── Data supplied

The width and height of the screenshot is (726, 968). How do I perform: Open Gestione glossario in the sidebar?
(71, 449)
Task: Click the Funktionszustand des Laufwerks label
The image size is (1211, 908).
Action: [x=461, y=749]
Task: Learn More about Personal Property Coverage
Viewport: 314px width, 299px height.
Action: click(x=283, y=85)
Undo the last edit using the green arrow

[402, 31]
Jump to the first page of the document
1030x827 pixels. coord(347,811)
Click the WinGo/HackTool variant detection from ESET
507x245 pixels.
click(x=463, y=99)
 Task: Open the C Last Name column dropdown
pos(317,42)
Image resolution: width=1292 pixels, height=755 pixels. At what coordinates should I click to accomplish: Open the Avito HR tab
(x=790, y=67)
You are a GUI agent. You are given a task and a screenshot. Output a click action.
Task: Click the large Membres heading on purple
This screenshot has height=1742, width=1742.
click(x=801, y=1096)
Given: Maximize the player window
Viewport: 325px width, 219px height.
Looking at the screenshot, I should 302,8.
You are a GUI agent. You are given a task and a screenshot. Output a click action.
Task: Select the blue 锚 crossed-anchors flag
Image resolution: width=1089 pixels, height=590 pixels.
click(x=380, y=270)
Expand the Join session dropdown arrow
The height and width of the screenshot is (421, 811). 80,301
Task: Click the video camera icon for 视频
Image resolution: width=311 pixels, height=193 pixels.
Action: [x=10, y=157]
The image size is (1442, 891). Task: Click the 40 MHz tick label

────

The records above are to be restated word for word.

Task answer:
The width and height of the screenshot is (726, 968). How do I perform: Open Gestione glossario in the sidebar?
(71, 449)
Task: Click the Funktionszustand des Laufwerks label
The image size is (1211, 908).
Action: [x=461, y=749]
Task: Learn More about Personal Property Coverage
Viewport: 314px width, 299px height.
Action: click(x=283, y=85)
Undo the last edit using the green arrow

[402, 31]
Jump to the first page of the document
1030x827 pixels. coord(347,811)
Click the WinGo/HackTool variant detection from ESET
507x245 pixels.
click(x=463, y=99)
 Task: Open the C Last Name column dropdown
pos(317,42)
Image resolution: width=1292 pixels, height=755 pixels. At what coordinates should I click to accomplish: Open the Avito HR tab
(x=790, y=67)
You are a GUI agent. You are given a task and a screenshot. Output a click action.
Task: Click the large Membres heading on purple
This screenshot has height=1742, width=1742.
click(x=801, y=1096)
Given: Maximize the player window
Viewport: 325px width, 219px height.
Looking at the screenshot, I should 302,8.
You are a GUI agent. You are given a task and a screenshot. Output a click action.
Task: Select the blue 锚 crossed-anchors flag
Image resolution: width=1089 pixels, height=590 pixels.
click(x=380, y=270)
Expand the Join session dropdown arrow
The height and width of the screenshot is (421, 811). 80,301
Task: Click the video camera icon for 视频
Image resolution: width=311 pixels, height=193 pixels.
Action: [x=10, y=157]
The image size is (1442, 891). Task: Click the 40 MHz tick label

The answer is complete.